Tekst:
------------------------------------------------
In n discotheek waar ik zeer regelmatig licht doe, hebben we ook bewegende truss. De takels worden hier door de Enigma Tafel aangestuurd, en ook hebben we Rolling-Safety's (2 per takel). De takels die gebruikt worden zijn CM Lodestar (of hoe je het spelt).

Nu de Vraag, gaat dit ook via dmx? en is het via dmx sturen van takels (aldan wel of niet boven publiek) toegestaan? Of wordt hier gebruik gemaakt van een soort converter o.i.d.? Of heeft de enigma gewoon een Takel sturing aanboord waardoor het wel mag? (lijkt me vrij onlogisch omdat de enigma niet veel anders is als een computer, en dus vrij onstabiel).

Ben wel benieuwt hoe het hier dan geregeld/gebouwd is.........

----------


## rinus bakker

> citaat:_Geplaatst door Ws Soundexpresse_
> 1 .. hebben we ook bewegende truss. De takels worden hier door de Enigma Tafel aangestuurd, 
> 2 .. en ook hebben we Rolling-Safety's (2 per takel). 
> 3 .. De takels die gebruikt worden zijn CM Lodestar (of hoe je het spelt).
> 4 .. Nu de Vraag, gaat dit ook via dmx? en is het via dmx sturen van takels (aldan wel of niet boven publiek) toegestaan? 
> 5 .. Of wordt hier gebruik gemaakt van een soort converter o.i.d.? Of heeft de enigma gewoon een Takel sturing aanboord waardoor het wel mag? (lijkt me vrij onlogisch omdat de enigma niet veel anders is als een computer, en dus vrij onstabiel).



Hallo Willem,
dat zijn nogal wat opmerkingen en vragen.
1. Wat is een Enigma tafel? En wat stuurt die uit? Analoge of Digi-volten?
2. Wow, 2 maar liefst... waarschijnlijk 2 x elk de helft van de takellast?  Dat is soms goedkoper dan 1 x het hijsvermogen.
3. Helemaal goed!
4. Waarschijnlijk weet je het zelf het best, want één enkele blik of vraag als je er weer bent, moet voldoende zijn.
------------------------------------------------
Aangeleverde gegevens:
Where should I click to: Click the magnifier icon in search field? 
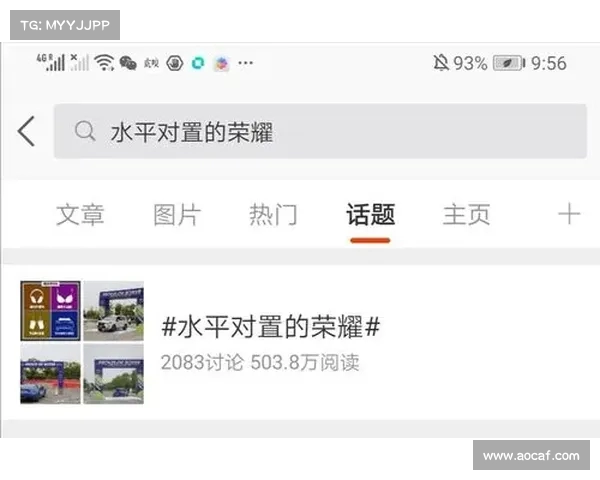(x=86, y=132)
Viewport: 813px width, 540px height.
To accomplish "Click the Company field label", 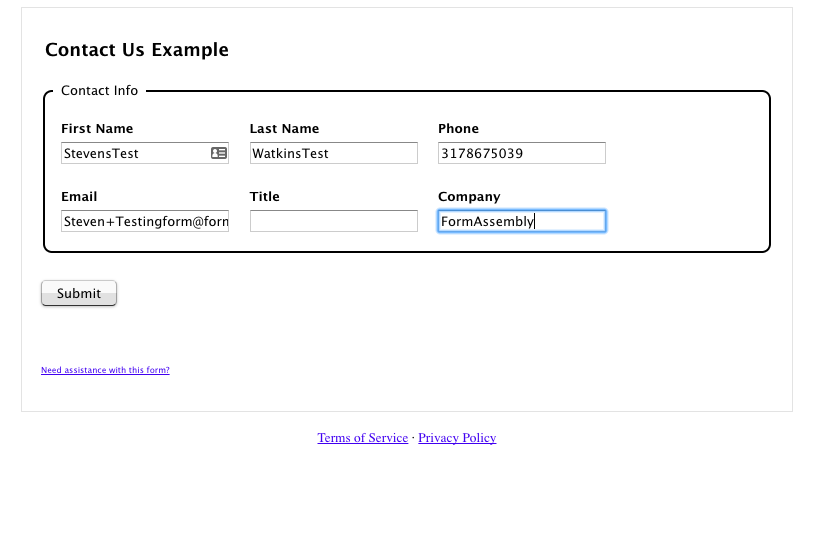I will click(469, 197).
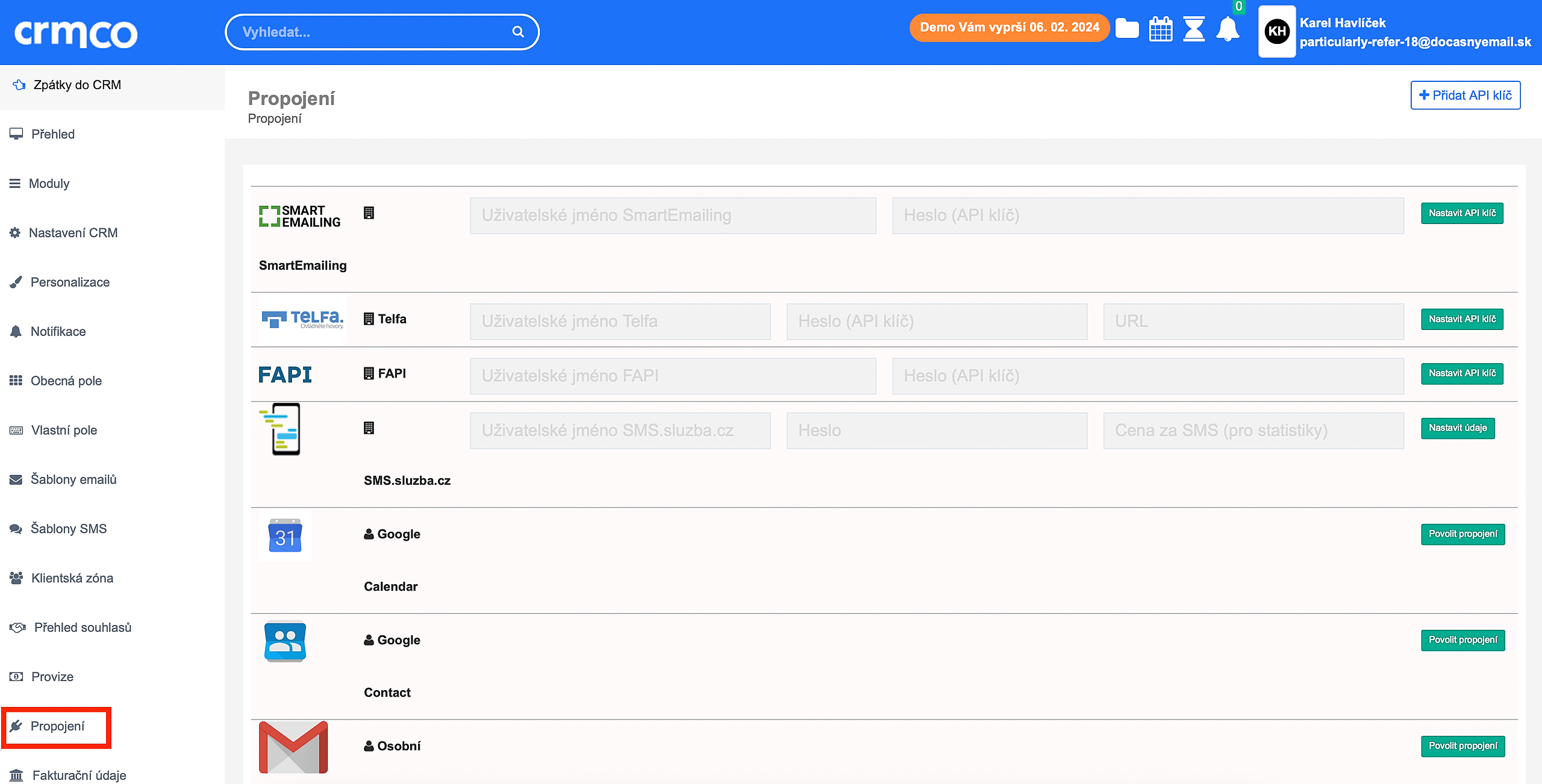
------------------------------------------------
Wat te doen:
• A. Schrijf uit de tekst over de takels het stuk over dat begint bij "## rinus bakker" en eindigt bij "Analoge of Digi-volten?".
• B. Klopt elk van deze uitspraken volgens de tekst over de takels? Antwoord met ja of nee en citeer de woorden uit de tekst die de doorslag geven: (i) Per takel worden twee Rolling-Safety's gebruikt. (ii) De takels worden met de hand bediend en niet door een tafel. (iii) De gebruikte takels zijn CM Lodestar.
• C. Schrijf de tekst over de takels verder, te beginnen na de laatste zin die er staat.

Antwoorden:
• A.
## rinus bakker

> citaat:_Geplaatst door Ws Soundexpresse_
> 1 .. hebben we ook bewegende truss. De takels worden hier door de Enigma Tafel aangestuurd, 
> 2 .. en ook hebben we Rolling-Safety's (2 per takel). 
> 3 .. De takels die gebruikt worden zijn CM Lodestar (of hoe je het spelt).
> 4 .. Nu de Vraag, gaat dit ook via dmx? en is het via dmx sturen van takels (aldan wel of niet boven publiek) toegestaan? 
> 5 .. Of wordt hier gebruik gemaakt van een soort converter o.i.d.? Of heeft de enigma gewoon een Takel sturing aanboord waardoor het wel mag? (lijkt me vrij onlogisch omdat de enigma niet veel anders is als een computer, en dus vrij onstabiel).



Hallo Willem,
dat zijn nogal wat opmerkingen en vragen.
1. Wat is een Enigma tafel? En wat stuurt die uit? Analoge of Digi-volten?

• B.
(i) Ja: "Rolling-Safety's (2 per takel)"
(ii) Nee: "De takels worden hier door de Enigma Tafel aangestuurd"
(iii) Ja: "De takels die gebruikt worden zijn CM Lodestar"

• C.
- En wat betreft "toegestaan....."?  :Big Grin:  [8D] [:I]
Denk je dat er maar 1 iemand in een Ministerie is, die weet wat DMX is? Laat staan hoe het werkt, laat al helemaal staan of er al dan niet iets mee toegestaan zou worden.... 
Voor hijswerk boven mensen zijn we al lang blij dat ze op SZW inmiddels weten dat er trekkenwanden in theaters bestaan (tenslotte bestaat het fenomeen 'lijsttheater' al sinds de Renaissance, dus een jaartje of 400!)  :Frown:  [|)] [|)] [|)] [|)]
En dus komen ze er over 200 jaar (want de tijd gaat steeds harder, ook in Den Haag) dat er ook hijsen en heffen bestaat in de R'n'R, Drive-in/Disco, Dance, Events, Incentives & Industrials ....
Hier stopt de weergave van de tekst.